In late afternoon trading, U.S. two-year yields, which track interest rate expectations, rose 1.2 basis points (bps) to 3.787% after earlier trading lower. The benchmark 10-year yield, on the other hand, was last up 4.2 bps at 4.291% , on track for its largest daily gain since June 13. U.S. 30-year yields also gained, up 4.3 bps at 4.821% , on pace for its largest one-day rise since mid-June.
"We need to get the bill passed to give investors certainty," said Vinny Bleau, director of fixed-income capital markets at Raymond James in Memphis. He noted that taxes are going up on January 1 if the bill is not passed. "That's like taking money out of people's pocket, which would hurt the economy regardless of whatever else is in the bill. I don't think either party wants to raise taxes on the middle class." Also on weighing on Treasury prices was the steep drop in UK government bonds, after a tearful appearance by Chancellor Rachel Reeves in parliament on Wednesday, a day after the government backed down on its welfare reforms, stoking fears over Britain's finances. Investors are monitoring Reeves' status after the British government's reversal on welfare reforms meant the plans would no longer save taxpayers any money, shredding the margin Britain relies on to meet its fiscal rules. The yield on the 10-year UK government bond, or gilt, rose as much as 22 bps on the day at one point, to 4.681% GB10YT=RR. It was last down 1 bp at 4.611%. U.S. rates also reacted to data showing private payrolls dropped by 33,000 jobs last month after a downwardly revised 29,000 increase in May, according to the ADP National Employment Report.
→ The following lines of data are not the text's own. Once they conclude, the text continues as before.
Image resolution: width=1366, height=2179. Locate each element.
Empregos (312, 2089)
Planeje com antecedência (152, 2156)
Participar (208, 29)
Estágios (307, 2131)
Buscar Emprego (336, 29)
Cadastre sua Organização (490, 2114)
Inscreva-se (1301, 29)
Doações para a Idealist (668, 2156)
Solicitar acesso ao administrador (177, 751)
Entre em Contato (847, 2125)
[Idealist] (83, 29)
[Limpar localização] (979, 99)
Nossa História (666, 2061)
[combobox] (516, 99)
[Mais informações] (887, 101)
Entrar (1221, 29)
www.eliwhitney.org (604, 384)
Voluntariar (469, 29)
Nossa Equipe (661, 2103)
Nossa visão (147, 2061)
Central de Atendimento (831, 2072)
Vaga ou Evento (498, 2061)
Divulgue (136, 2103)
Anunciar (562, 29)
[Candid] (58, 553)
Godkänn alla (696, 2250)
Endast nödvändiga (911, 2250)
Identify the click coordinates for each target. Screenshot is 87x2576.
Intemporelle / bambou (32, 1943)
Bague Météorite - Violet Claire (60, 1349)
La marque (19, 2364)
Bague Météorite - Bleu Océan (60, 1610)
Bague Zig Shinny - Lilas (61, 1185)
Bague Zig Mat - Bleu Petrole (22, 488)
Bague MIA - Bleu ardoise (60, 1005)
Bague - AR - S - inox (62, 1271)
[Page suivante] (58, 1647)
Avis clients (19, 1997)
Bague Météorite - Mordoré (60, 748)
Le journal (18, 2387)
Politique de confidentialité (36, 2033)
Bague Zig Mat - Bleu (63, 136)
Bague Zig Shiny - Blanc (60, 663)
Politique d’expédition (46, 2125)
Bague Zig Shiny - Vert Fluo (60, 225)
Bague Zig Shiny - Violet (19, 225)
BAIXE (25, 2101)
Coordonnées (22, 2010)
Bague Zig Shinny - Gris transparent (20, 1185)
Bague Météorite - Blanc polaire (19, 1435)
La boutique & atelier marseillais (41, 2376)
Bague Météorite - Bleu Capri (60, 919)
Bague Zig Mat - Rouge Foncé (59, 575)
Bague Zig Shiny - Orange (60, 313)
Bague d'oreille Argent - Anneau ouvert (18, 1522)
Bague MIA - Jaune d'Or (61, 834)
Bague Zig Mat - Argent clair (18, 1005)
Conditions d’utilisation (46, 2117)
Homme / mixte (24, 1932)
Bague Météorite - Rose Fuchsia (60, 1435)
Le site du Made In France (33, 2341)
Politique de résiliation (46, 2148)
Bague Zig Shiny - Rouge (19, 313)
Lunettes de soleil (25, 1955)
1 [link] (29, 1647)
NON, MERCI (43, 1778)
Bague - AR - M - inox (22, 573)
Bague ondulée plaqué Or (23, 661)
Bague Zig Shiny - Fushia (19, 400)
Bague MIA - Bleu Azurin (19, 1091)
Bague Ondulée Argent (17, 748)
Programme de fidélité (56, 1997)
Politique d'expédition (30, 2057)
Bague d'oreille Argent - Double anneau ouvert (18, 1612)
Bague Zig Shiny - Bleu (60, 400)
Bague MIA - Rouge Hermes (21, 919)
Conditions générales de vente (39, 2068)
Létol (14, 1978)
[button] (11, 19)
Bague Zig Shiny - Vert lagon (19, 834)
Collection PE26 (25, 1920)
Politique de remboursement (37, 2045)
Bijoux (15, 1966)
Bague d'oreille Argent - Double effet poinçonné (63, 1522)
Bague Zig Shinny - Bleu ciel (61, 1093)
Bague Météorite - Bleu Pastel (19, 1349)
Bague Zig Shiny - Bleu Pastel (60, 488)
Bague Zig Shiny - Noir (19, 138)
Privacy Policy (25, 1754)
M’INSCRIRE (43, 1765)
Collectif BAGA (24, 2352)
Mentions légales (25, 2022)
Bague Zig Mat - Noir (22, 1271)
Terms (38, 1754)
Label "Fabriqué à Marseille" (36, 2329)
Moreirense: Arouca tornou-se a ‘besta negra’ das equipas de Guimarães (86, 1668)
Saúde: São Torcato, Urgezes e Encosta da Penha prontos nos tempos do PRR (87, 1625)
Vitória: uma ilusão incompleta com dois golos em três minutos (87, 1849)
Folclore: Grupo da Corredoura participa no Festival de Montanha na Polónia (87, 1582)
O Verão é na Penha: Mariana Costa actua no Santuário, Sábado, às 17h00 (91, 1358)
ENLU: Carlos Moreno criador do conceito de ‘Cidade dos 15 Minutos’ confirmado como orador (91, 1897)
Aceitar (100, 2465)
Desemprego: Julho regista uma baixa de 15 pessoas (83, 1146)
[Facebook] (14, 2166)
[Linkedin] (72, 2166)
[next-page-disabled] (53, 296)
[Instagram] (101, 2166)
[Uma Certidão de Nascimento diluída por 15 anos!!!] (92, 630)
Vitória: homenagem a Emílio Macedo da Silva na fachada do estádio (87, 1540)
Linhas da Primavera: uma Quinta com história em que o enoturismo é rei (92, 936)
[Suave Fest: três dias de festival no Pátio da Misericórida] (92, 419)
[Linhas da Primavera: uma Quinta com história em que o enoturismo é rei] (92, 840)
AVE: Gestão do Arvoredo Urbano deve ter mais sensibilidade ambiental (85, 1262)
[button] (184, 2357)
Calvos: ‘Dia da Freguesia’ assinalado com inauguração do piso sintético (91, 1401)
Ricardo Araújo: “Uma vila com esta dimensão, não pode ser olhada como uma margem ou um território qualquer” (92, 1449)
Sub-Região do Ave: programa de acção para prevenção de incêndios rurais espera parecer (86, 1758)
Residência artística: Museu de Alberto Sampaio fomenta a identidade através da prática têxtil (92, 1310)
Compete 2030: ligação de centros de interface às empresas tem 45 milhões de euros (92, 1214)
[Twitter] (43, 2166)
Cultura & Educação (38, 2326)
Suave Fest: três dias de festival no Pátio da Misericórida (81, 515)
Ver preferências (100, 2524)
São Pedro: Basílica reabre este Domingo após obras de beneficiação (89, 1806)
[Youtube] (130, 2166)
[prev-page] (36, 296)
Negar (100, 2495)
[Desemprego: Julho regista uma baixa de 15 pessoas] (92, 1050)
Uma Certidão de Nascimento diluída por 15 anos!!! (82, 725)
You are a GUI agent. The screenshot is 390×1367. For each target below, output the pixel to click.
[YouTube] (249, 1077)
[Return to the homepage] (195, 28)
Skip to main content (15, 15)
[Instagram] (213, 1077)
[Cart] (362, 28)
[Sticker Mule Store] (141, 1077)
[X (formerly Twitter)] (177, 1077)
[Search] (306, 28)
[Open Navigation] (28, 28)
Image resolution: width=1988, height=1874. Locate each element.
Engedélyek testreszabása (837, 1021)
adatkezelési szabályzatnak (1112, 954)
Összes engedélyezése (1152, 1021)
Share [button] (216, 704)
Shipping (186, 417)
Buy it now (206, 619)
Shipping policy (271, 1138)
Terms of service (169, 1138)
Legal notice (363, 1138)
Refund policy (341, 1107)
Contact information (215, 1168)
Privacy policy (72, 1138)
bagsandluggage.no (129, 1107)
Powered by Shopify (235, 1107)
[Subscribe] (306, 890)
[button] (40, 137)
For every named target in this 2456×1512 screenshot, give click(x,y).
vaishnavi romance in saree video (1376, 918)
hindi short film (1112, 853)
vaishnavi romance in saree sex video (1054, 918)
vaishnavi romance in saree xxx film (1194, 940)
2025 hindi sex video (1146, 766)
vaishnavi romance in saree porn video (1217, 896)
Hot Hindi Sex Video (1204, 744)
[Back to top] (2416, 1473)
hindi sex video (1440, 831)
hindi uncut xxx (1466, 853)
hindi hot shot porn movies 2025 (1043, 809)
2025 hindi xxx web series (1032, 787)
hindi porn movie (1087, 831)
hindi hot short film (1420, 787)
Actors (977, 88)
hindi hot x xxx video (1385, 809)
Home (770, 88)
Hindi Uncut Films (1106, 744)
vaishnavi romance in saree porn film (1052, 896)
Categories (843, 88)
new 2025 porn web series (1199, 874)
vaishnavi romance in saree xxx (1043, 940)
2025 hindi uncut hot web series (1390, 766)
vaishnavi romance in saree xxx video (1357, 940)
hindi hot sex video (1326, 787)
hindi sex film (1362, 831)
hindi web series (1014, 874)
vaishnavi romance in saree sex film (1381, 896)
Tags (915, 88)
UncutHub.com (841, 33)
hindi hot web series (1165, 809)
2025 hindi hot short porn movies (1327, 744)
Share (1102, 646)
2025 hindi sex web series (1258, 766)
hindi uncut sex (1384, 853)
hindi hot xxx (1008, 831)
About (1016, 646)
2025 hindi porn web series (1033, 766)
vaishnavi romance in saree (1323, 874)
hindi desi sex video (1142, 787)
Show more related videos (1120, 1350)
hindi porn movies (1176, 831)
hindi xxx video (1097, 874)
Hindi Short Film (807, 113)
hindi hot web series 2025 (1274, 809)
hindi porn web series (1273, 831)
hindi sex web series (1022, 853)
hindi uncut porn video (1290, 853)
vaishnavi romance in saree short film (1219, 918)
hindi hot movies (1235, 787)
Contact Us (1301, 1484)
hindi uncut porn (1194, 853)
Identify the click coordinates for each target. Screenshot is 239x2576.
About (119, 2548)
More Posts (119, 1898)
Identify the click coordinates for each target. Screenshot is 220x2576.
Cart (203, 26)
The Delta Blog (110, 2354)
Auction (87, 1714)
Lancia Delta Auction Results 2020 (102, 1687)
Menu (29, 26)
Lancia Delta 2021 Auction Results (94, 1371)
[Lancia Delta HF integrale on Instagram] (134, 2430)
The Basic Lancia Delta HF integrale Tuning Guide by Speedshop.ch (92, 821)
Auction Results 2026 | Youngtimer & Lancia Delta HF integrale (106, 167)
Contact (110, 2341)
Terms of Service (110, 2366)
That was the first drop in more than two years. Economists polled by Reuters had forecast private employment increasing by 95,000 following a previously reported gain of 37,000 in May. "ADP's jobs report doesn't always line up with the BLS (Bureau of Labor Statistics) jobs report," wrote Bill Adams chief economist for Comerica Bank in Dallas, Texas in emailed comments.
"Hiring will likely stay slow in the second half of 2025. Ordinarily, job growth malingering at the second quarter's sluggish pace for half a year would translate into a meaningful increase in the unemployment rate, which would pressure the Fed to cut rates this fall. This is why financial markets price in half a percent to three quarters of a percent in rate cuts by year-end."
A Reuters poll showed that economists expected 110,000 new jobs in June, down from 139,000 in May. The unemployment rate was expected to have crept higher to 4.3%, from 4.2% the previous month.
Futures tied to the benchmark fed funds rate, on the other hand, lifted the chances of a rate cut by the July policy meeting, pricing in as much as a 27% chance of a July cut post-jobs data, according to LSEG estimates. It was last at 23%, compared with a roughly 20% chance just before the data release.
For the September meeting, the market has fully priced in a 25-bp rate decline. In other parts of the bond market, the yield curve steepened, with the spread between the two-year and 10-year yield rising to 50 bps US2US10=TWEB from 46.7 bps late on Tuesday. This suggests that bond investors are fleeing the long end of the curve due to U.S. fiscal worries.